-- POLECENIA --
A) Wypisz wszystkie liczby zapisane cyframi w tekście o typowaniu noblistów.
B) Odpowiedz na podstawie tekstu o typowaniu noblistów:
(i) Od którego roku David Pendlebury typuje zdobywców Nobli?
(ii) Kiedy poznamy zdobywców tegorocznych Nobli?
(iii) W jakiej dziedzinie Nagrody Nobla kandydatami eksperta są dwaj naukowcy, którzy przewidzieli istnienie bozonu Higgsa?
C) Dopisz dalszy ciąg tekstu o typowaniu noblistów, zaczynając po jego ostatnim zdaniu.

-- TEKST DO ĆWICZENIA --
Dwóch naukowców, którzy przewidzieli istnienie bozonu Higgsa - zagadkowej cząstki, która bierze udział w mechanizmie determinowania masy cząstek - to kandydaci eksperta agencji Reutera do tegorocznego Nobla w dziedzinie fizyki.
Naukowców, którzy mają największe szanse na otrzymanie tegorocznych Nagród Nobla, wytypował ekspert agencji Reutera, David Pendlebury. Zdobywców Nobli typuje od 1989 r., wykorzystując dane z agencyjnej "Sieci Wiedzy" (Web of Knowledge) - sprawdza, jak często opublikowane prace danego badacza były cytowane i wykorzystywane do dalszych badań przez innych naukowców. Zdobywców tegorocznych Nobli poznamy w drugim tygodniu października. Choć trudno przewidzieć ich nazwiska, system Pendlebury'ego pozwolił od 2002 r. trafnie wytypować 27 noblistów.

-- PREZENTOWANE DANE --
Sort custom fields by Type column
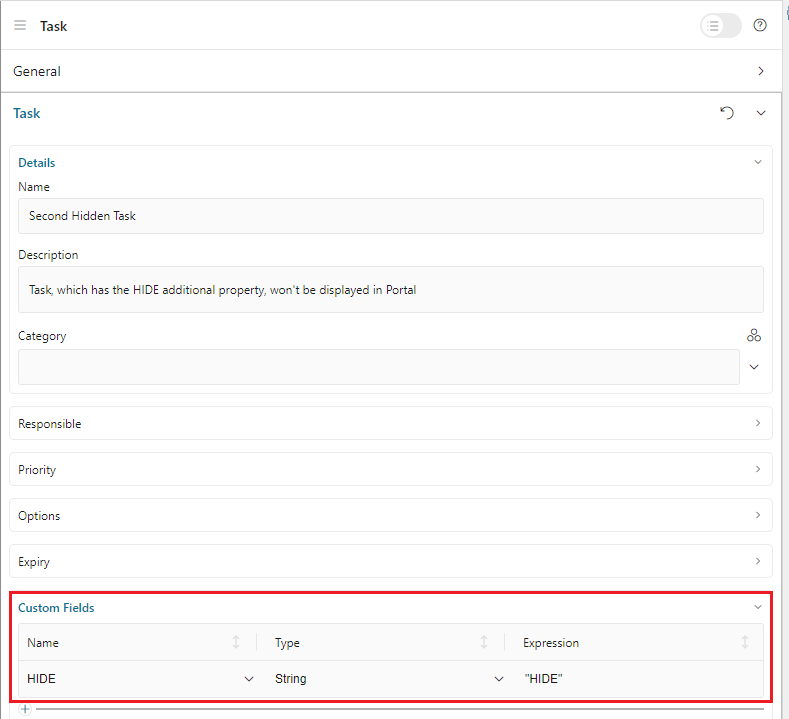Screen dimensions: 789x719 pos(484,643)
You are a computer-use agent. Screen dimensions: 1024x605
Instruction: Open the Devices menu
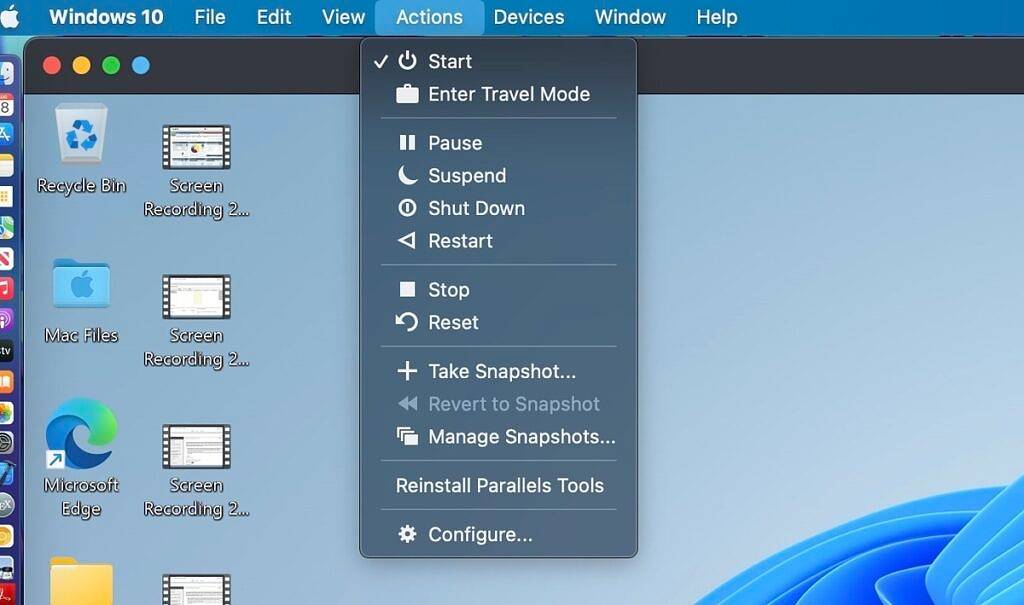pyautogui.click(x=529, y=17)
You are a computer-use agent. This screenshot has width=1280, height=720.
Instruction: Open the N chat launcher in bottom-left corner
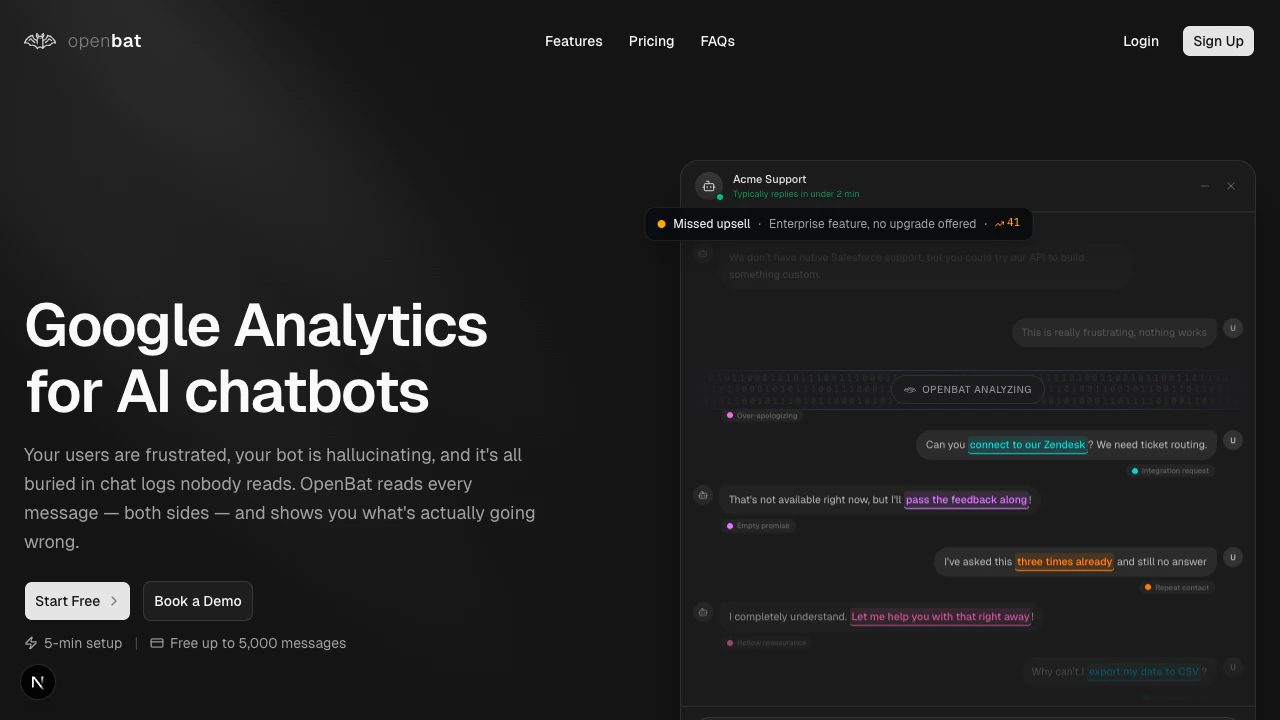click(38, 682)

-- ROZWIĄZANIA --
A) 1989, 2002, 27

B)
(i) Od 1989 roku.
(ii) W drugim tygodniu października.
(iii) W dziedzinie fizyki.

C)
Zgodnie z wolą Alfreda Nobla nagroda w każdej z dziedzin może trafić w ręce co najwyżej trzech osób jednocześnie. Tymczasem materiały poświęcone cząstce Higgsa w 1964 roku opublikowało aż sześciu uczonych, zaś tysiące innych zaangażowało się w jej poszukiwania w ośrodku CERN pod Genewą.
Istnieje jednak zgoda, że nagroda powinna trafić w ręce fizyków teoretycznych, których argumenty udało się obronić. Kiedy w 2011 r. zmarł jeden z nich, Belg Robert Brout, potencjalnych kandydatów do nagrody pozostało pięciu (Nobla nie przyznaje się bowiem pośmiertnie).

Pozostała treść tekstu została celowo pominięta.